Definition: ein brennbares Gas, welches meist durch Kohlevergasung hergestellt wird

Alternative Begriffe: Leuchtgas, Kokereigas, Synthesegas

Allgemeinere Begriffe: Brenngas

Englisch: city gas, illuminating gas

Kategorien: Energieträger, Haustechnik

Autor:

Wie man zitiert; zusätzliche Literatur vorschlagen

Ursprüngliche Erstellung: 18.03.2010; letzte Änderung: 24.09.2022

URL: https://www.energie-lexikon.info/stadtgas.html

Stadtgas (auch als Leuchtgas, Kokereigas oder Synthesegas bezeichnet) ist ein Brenngas, welches früher vielerorts von Stadtwerken (bzw. deren Gaswerken) durch Kohlevergasung oder -entgasung erzeugt wurde. Es enthält vor allem Wasserstoff (H2), Methan (CH4) und erhebliche Mengen des giftigen Kohlenmonoxids (CO). Die Zusammensetzung kann je nach Produktionsverfahren und Beimischungen erheblich variieren.

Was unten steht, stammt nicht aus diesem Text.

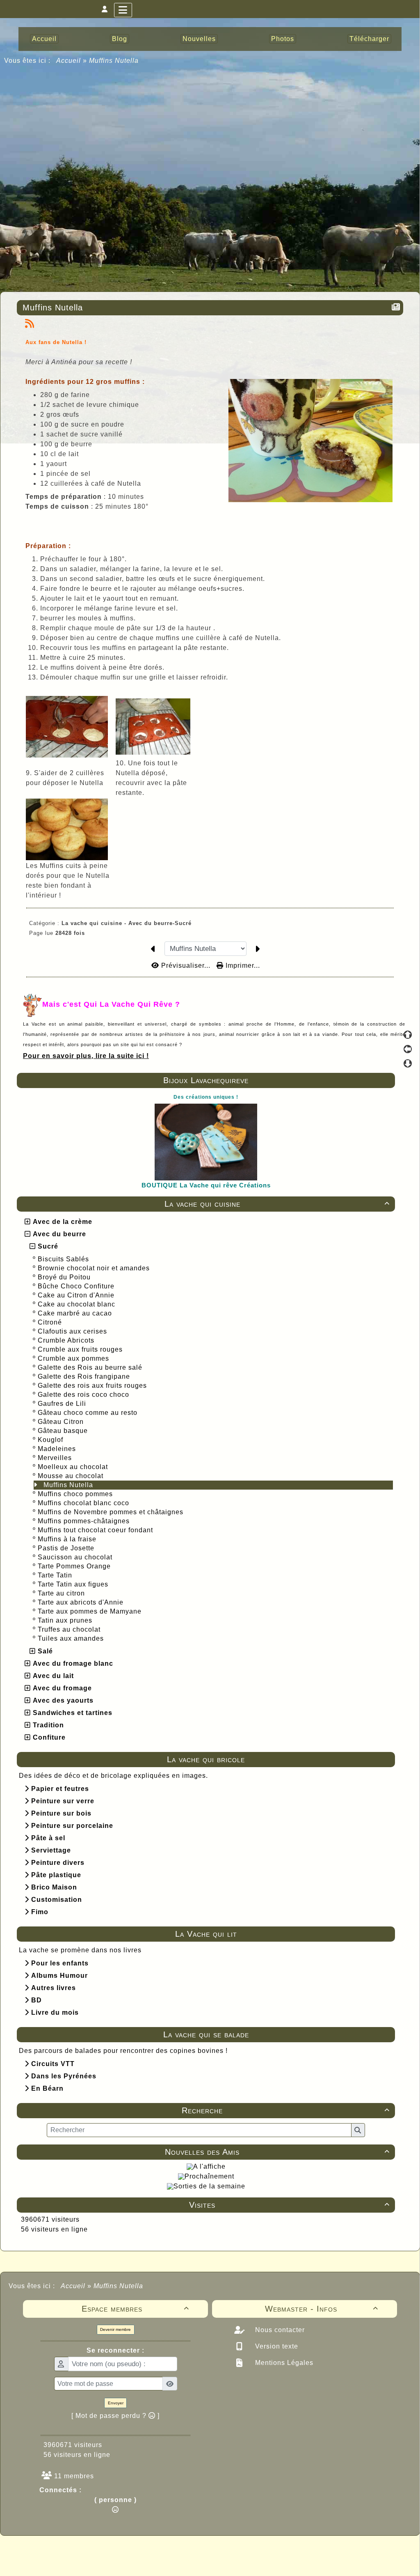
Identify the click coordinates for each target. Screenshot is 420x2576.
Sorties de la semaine (209, 2186)
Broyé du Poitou (65, 1277)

Stadtgas wurde anfangs hauptsächlich für Beleuchtungszwecke eingesetzt. Später wurde es auch in Gasherden und für Heizungsanlagen verwendet. Heute wird Stadtgas in Europa kaum mehr gebraucht, da es von Erdgas verdrängt wurde. Im Gegensatz zu Erdgas ist Stadtgas sehr giftig; als Stadtgas noch weit verbreitet war, kam es häufig zu Kohlenmonoxid-Vergiftungen. Die Explosionsgefahren sind grob vergleichbar mit denen von Erdgas – tendenziell höher, da der enthaltene Wasserstoff selbst durch kleinste Ritzen entweichen kann. Die Klimaschädlichkeit von Stadtgas ist höher als die von Erdgas; bereits bei der Produktion entstehen große Mengen von Kohlendioxid (CO2).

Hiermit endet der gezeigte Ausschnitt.